The thing I realized about that, was that this is the same thing I’ve through through the years about other wants.  “If only we could convert a campus girl so Jessica wasn’t the only one.”  “If only we could have some baptisms.”  “If only we could get a leader.”

If only we could get those things, then I would be happy.  Then things would be all right.

The thing about that, is that attitude could keep me from relishing the amazing blessings I had, blessings I see even more clearly in retrospect.  They were awesome days when Jessica was the only girl, and we had great times getting together!  I can think of so many awesome times with people over the years.  I miss those people who have moved away!

SO TODAY, EVEN IF WE DON’T HAVE EVERYTHING WE WANT IN THE MINISTRY, IT IS THE BEST OF TIMES!  Let us be present and relish the relationships we have, and realize how powerful it is that God has given us this.

Going on, another thing about the transfiguration story that’s encouraging is that we can see the process of being physically transformed.  It helps me to have faith in what I will be one day.  My flesh will decay, but somehow I will have a spiritual body like Jesus.  After all, the Bible says he clothes us with his righteousness.  “God made him who had no sin to be sin for us, so that in him we might become the righteousness of God.  II Cor 5:21

The last thing I a going to talk about here, and maybe my most favorite thing, is what God said to Jesus:  “This is my beloved son.”

The word for beloved is an extension of the word agape, the word for unconditional love.  The word used here is agapetos, and it means more than just loved unconditionally, it means divinely-loved; personally experiencing God’s “agapē-love.”

God basically told Jesus that He loves him in an extraordinary way, a full on Godly way.  It was a special kind of encouragement for Jesus.  It must have filled him to the brim with good feeling, even empowered him.

But remember, that Mark 9 starts with the statement that some will see the kingdom of God come with power.  And this is what I want to stress .  That the kingdom coming is not just a time when we die to self and have new birth, as I mentioned in the previous blog.

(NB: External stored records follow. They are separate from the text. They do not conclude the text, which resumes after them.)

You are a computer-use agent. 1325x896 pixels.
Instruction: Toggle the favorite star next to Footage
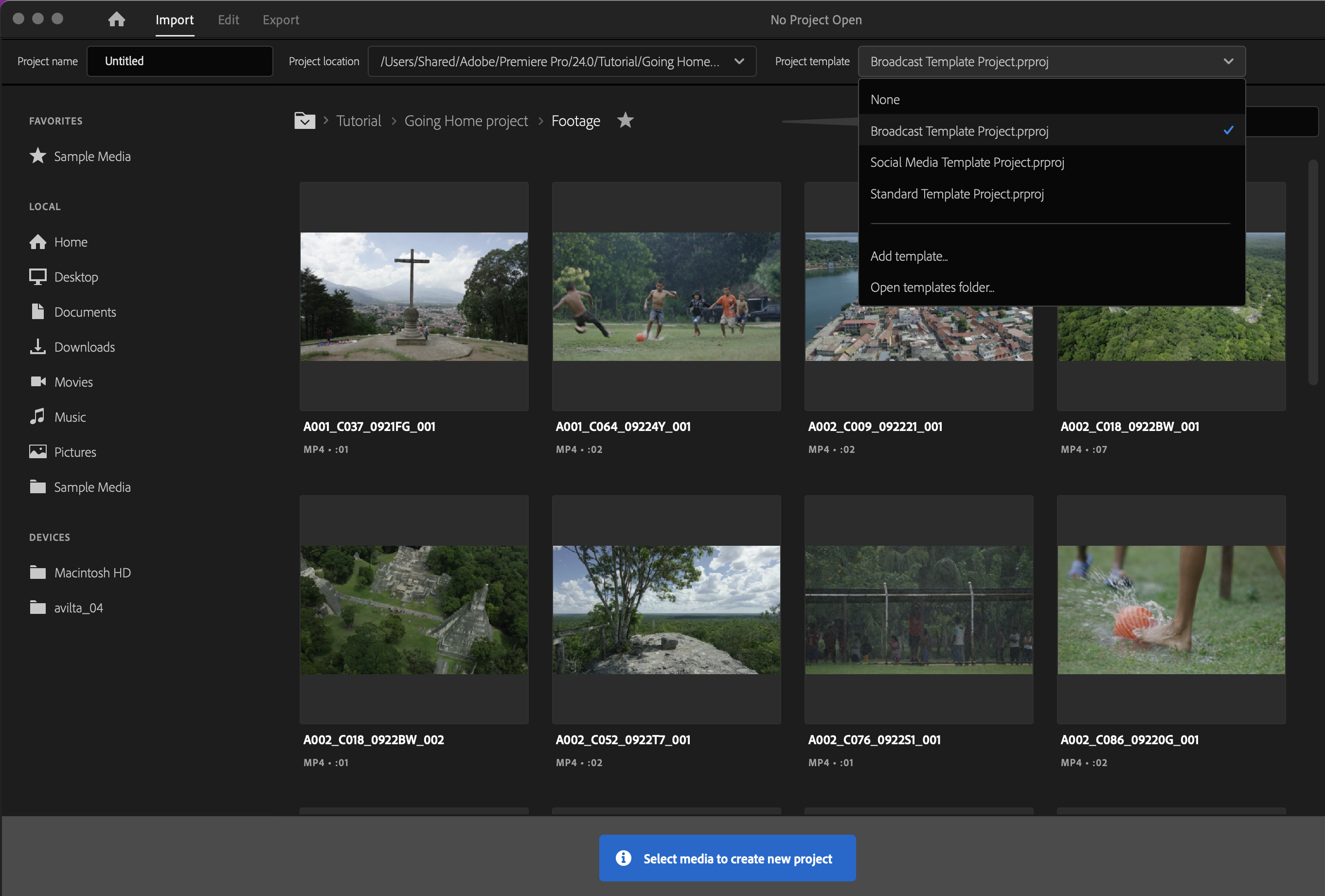click(626, 120)
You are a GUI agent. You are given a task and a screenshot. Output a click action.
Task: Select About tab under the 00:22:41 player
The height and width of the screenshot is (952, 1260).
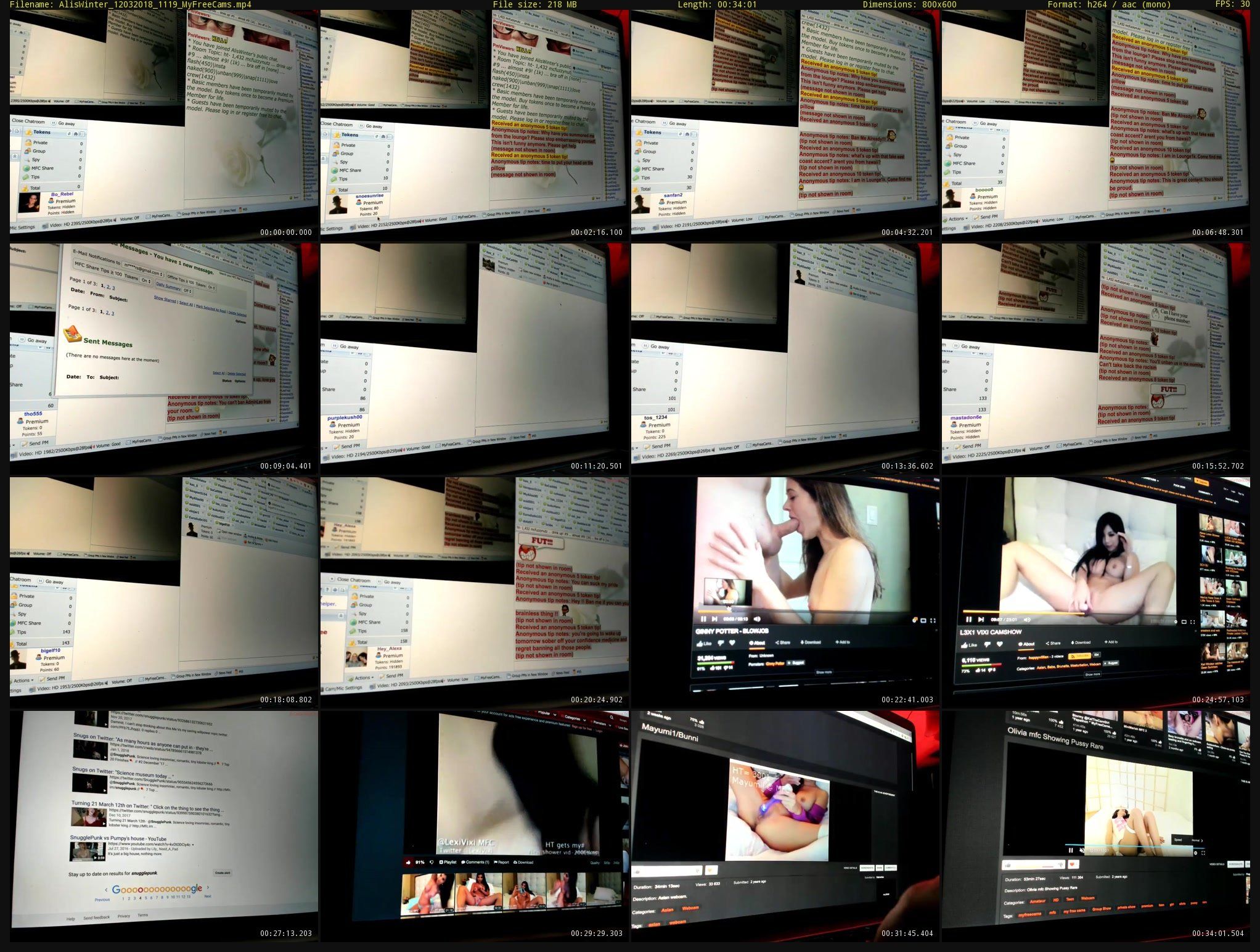tap(757, 643)
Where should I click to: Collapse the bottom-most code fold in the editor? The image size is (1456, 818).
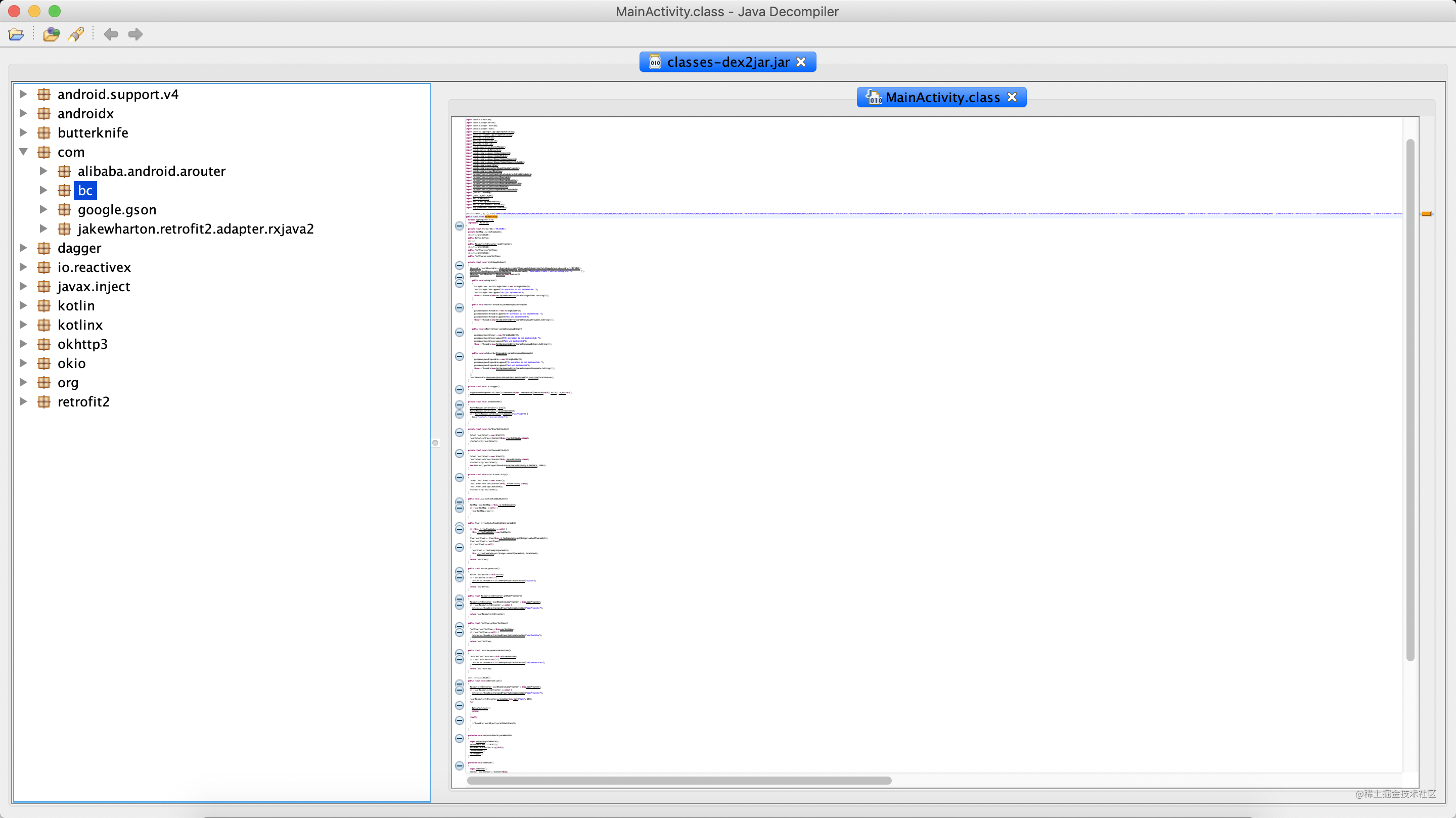[x=459, y=766]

The kingdom ushers in a time when WE can be God’s children — HIS BELOVED, even as Jesus was the beloved son.  “See what great love the Father has lavished on us, that we should be called children of God!”  I John 3:1

This means so much to me.  In our emotional healing support group this past week I realized that one of the main things I need to be healed of is feeling that I don’t belong.  As I REALLY realize that I am God’s beloved child, I begin to KNOW that I BELONG.  That is just what I need.

God gives us his spirit as a deposit, guaranteeing that we are divine, that we are His and we have a place in His eternal kingdom.

I am enough.  I am not flawed, I DO fit in.  I am perfectly the person God made me to be, and He thinks I am incredibly special, and believes in my potential, even eagerly anticipates seeing me fulfill my potential, just as I anticipate this for my children.

So let’s seek powerful encounters with God.  Let’s appreciate the powerful ways He is already working in our lives.  And most of all, let’s bask in the sure conviction that we are beloved, and He will equip us with everything we need for the future.